• _WHAT IS BEING ASKED_
Please copy every line below that contains the string "checkbox".

______

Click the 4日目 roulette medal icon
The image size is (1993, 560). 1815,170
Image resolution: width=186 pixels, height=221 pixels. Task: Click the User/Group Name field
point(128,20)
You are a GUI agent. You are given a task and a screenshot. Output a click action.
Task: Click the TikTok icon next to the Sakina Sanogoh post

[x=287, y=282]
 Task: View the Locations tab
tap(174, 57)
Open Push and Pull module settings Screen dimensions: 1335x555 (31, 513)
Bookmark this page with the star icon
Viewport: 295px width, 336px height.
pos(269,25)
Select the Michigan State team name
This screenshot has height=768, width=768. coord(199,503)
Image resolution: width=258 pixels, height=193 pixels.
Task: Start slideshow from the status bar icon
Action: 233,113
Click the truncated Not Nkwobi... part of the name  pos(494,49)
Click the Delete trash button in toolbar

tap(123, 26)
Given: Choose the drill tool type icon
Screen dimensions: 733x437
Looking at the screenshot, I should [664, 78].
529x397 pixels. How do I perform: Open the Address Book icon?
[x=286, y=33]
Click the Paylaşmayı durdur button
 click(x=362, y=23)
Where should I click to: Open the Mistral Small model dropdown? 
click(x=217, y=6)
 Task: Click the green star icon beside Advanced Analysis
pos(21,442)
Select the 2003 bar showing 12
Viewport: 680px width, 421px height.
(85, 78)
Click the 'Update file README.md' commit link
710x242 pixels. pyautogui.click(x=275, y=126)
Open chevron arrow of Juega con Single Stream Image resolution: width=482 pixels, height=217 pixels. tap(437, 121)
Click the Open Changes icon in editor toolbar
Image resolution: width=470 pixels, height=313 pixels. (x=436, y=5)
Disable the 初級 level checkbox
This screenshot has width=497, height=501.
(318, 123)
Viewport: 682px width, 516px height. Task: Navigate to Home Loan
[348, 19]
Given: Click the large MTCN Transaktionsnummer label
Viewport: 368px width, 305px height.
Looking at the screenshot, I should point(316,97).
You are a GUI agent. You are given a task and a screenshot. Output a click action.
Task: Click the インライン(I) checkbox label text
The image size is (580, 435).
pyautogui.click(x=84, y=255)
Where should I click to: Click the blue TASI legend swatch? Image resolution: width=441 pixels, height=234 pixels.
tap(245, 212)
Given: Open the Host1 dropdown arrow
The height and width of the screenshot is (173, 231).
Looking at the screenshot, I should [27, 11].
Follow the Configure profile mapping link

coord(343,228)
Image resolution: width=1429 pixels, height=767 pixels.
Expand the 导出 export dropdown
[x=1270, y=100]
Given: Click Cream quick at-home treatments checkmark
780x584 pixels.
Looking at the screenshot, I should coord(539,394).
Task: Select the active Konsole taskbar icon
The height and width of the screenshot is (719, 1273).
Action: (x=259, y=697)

______

• _ANSWER SECTION_
Disable the 初級 level checkbox
Task: Click the インライン(I) checkbox label text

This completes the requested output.